I have a lot of left right sway, so if I understand what you all are saying It looks like v bars and slowly add weight till I stop moving?


----------



## nuts&bolts (Mar 25, 2005)

montigre said:


> I've been reading some of those biomechanical posts and, honestly, have not yet developed a solid opinion of them. I can see where shifting the body's effective center of gravity to be more in line with or in opposition to the bow's center could be advantageous in certain conditions. However, I do not see how this could be applied across all shooting platforms.
> 
> The OP is from south-central VA and is in the heart of hilly 3D and field archery country, if he were to start gyrating his hips around while at full draw on a course, he'd likely find himself swooshing down the side of a mountain pretty quickly. If shooting a flat FITA target or indoor application, there may be some validity in your CG experiments that require further evaluation.
> 
> However, this does not negate the fact that across the board, the performance ratio between mass and holding weight is pretty much an accepted archery standard albeit a very individualized process and finding the combination that works for one person is not going to translate, aside from generalizations, to another shooter. As an example, I have one ratio that I found to be effective for indoor shooting and another slightly different ratio for outdoor field, but both were derrived from the same basic principle.... :wink:


No gyrating the hips during the draw cycle.

This positioning of the hips,
is the "ADDRESS" before you pull the bowstring,
just like in golf.

So far,
my biomechanical experiments are only for indoor shooting,
on level ground....to be absolutely clear.


----------



## nuts&bolts (Mar 25, 2005)

montigre said:


> The latest I was referring to in my post is this one: http://www.archerytalk.com/vb/showthread.php?t=2208182&p=1069659063#post1069659063
> 
> Like I mentioned to Alan, the jury is still out for me on this concept. I was instructed to keep my weight evenly distributed over my feet as much as possible during the entire draw cycle, but I am old school and relatively new. There may be circumstances that could warrant changing this approach that I am not yet aware of.

## Do this
Resume the archery forum thread on stance and balance at full draw, starting right after its last sentence. The material after this point is separate from the archery forum thread above.

## Material shown
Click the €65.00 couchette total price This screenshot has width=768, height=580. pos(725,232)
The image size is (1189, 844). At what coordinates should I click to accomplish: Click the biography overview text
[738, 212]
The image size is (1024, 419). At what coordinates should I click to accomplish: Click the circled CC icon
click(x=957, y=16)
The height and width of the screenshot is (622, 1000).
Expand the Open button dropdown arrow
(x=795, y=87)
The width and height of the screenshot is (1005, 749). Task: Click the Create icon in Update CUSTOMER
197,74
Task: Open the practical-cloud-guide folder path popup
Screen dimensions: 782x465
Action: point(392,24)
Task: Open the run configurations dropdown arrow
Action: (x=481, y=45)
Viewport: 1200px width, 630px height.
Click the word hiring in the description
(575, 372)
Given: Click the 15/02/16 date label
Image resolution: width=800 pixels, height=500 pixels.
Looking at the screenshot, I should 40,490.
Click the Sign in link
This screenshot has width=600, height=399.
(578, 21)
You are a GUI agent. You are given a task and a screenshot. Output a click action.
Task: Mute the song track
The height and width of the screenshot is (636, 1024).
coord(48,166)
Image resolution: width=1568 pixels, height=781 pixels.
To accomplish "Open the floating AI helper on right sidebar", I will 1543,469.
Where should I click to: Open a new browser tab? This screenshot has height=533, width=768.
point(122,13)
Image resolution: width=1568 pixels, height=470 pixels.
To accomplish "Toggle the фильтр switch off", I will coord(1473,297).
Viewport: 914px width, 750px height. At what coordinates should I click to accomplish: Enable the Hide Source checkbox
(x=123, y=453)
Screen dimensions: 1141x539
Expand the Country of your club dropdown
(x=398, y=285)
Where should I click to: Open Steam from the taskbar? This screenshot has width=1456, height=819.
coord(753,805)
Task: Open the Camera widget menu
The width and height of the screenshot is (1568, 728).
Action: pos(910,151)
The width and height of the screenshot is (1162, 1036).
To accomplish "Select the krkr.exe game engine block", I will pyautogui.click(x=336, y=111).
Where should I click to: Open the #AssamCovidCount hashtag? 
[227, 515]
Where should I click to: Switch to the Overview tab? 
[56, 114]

## Solved exercise
Must do what works for you.

Evenly distributed weight
is the classic stance,
is very stable
works well...MOST TIMES.

What was fascinating to me,
was to have SOME folks, goto an UNEVEN weight balance,
left leg versus right leg,
BEFORE the bow is drawn...

a DIFFERENT set position,
a DIFFERENT "address" 
a UN-equal distribution of weight on both feet...(ONE leg supporting less weight....OTHER leg supporting more weight)

a SMALL 
an ON PURPOSE imbalance...

shooters still using their CUSTOMARY stance (alignment wise....foot spacing wise....)
all things exactly the same as always,
for a young shooter, very skinny, high school age...west coast
for an adult shooter, marathon runner, "our age"....east coast
for an adult shooter, not a marathon runner, ..... down under....

only change was to shift the belly button SIDEWAYS,
creating an ON PURPOSE un-equal weight balance..

a SMALL shift towards the release side ankle (for a RH shooter..this means belly button moves RIGHT....1 cm? 1/2-inch?...NOT MUCH)

this small shift SIDEWAYS towards the RELEASE side ankle,
had a cascade effect
with for SOME FOLKS,
a statistically significant improvement,
repeatable across multiple platforms (different folks)
and
across multiple disciplines (recurve AND COMPOUND).


----------



## nuts&bolts (Mar 25, 2005)

montigre said:


> The latest I was referring to in my post is this one: http://www.archerytalk.com/vb/showthread.php?t=2208182&p=1069659063#post1069659063
> 
> Like I mentioned to Alan, the jury is still out for me on this concept. I was instructed to keep my weight evenly distributed over my feet as much as possible during the entire draw cycle, but I am old school and relatively new. There may be circumstances that could warrant changing this approach that I am not yet aware of.


ONLY one caveat.

All test subjects were male.


----------



## nuts&bolts (Mar 25, 2005)

montigre said:


> The latest I was referring to in my post is this one: http://www.archerytalk.com/vb/showthread.php?t=2208182&p=1069659063#post1069659063
> 
> Like I mentioned to Alan, the jury is still out for me on this concept. I was instructed to keep my weight evenly distributed over my feet as much as possible during the entire draw cycle, but I am old school and relatively new. There may be circumstances that could warrant changing this approach that I am not yet aware of.


What was fascinating to me,
was that this sideways hip shift towards the RELEASE SIDE ankle,
created a cascade effect
because I was trying to address a BOW SHOULDER issue.

Collapsing bow shoulder,
in the recurve shooter case.


----------



## nuts&bolts (Mar 25, 2005)

montigre said:


> The latest I was referring to in my post is this one: http://www.archerytalk.com/vb/showthread.php?t=2208182&p=1069659063#post1069659063
> 
> Like I mentioned to Alan, the jury is still out for me on this concept. I was instructed to keep my weight evenly distributed over my feet as much as possible during the entire draw cycle, but I am old school and relatively new. There may be circumstances that could warrant changing this approach that I am not yet aware of.


Then,
in the east coast male shooter,
"our age",
I was trying to address a "holding low" issue,
inter-mittent,
high scoring,
highly skilled...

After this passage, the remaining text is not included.